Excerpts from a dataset
--- START ---

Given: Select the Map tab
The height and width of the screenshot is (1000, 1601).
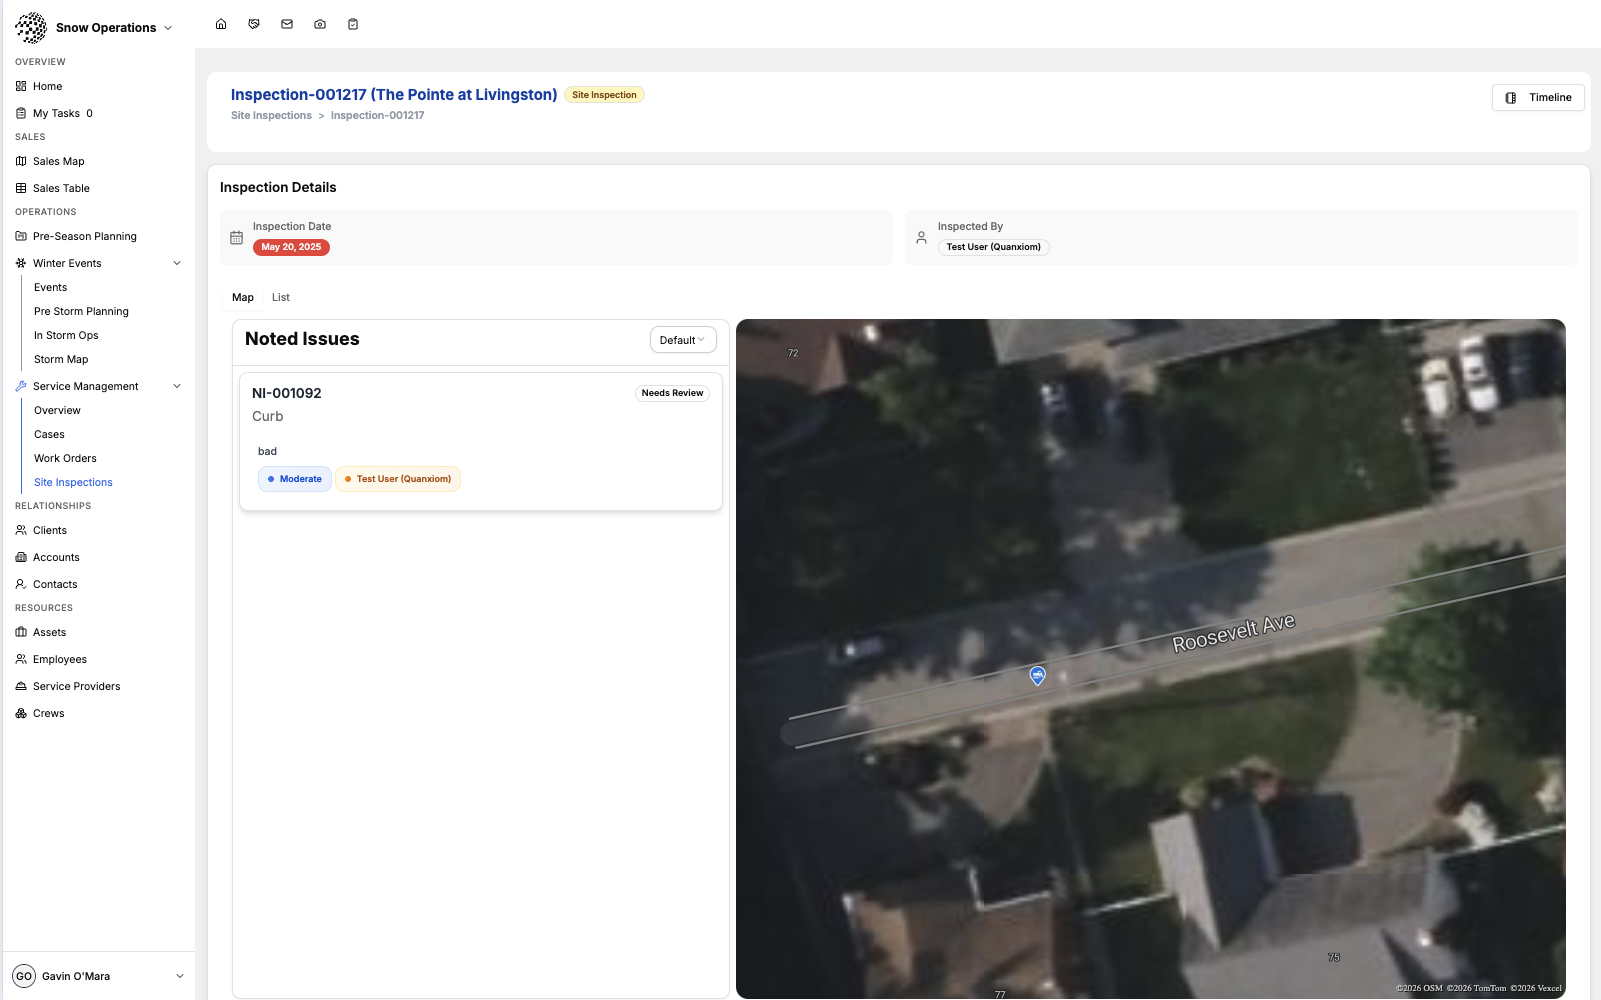Looking at the screenshot, I should click(x=243, y=297).
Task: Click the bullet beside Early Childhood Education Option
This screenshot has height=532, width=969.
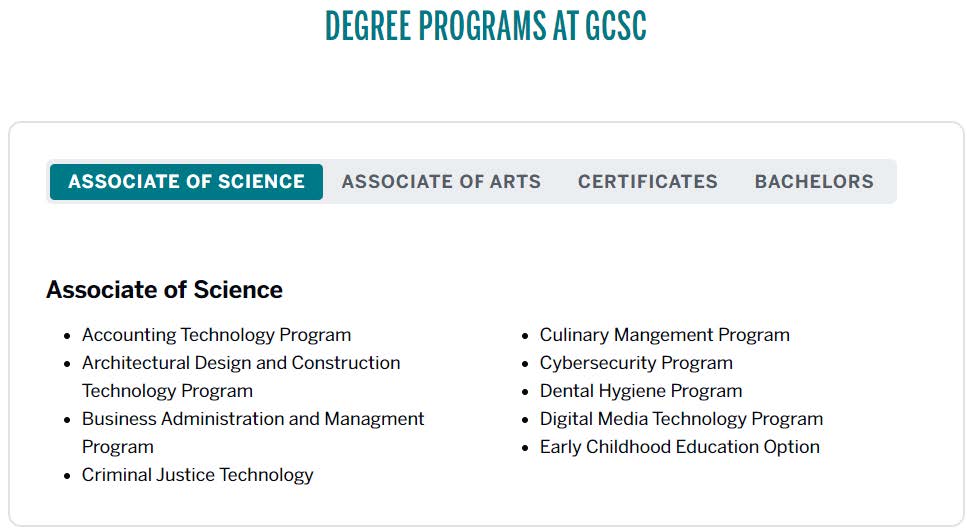Action: (526, 448)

--- END ---

The data above needs to be retyped exactly, with the images left out.

> **RESPONSE TO THIS TASK**:
Given: Select the Map tab
The height and width of the screenshot is (1000, 1601).
Looking at the screenshot, I should click(x=243, y=297).
Task: Click the bullet beside Early Childhood Education Option
This screenshot has height=532, width=969.
Action: (526, 448)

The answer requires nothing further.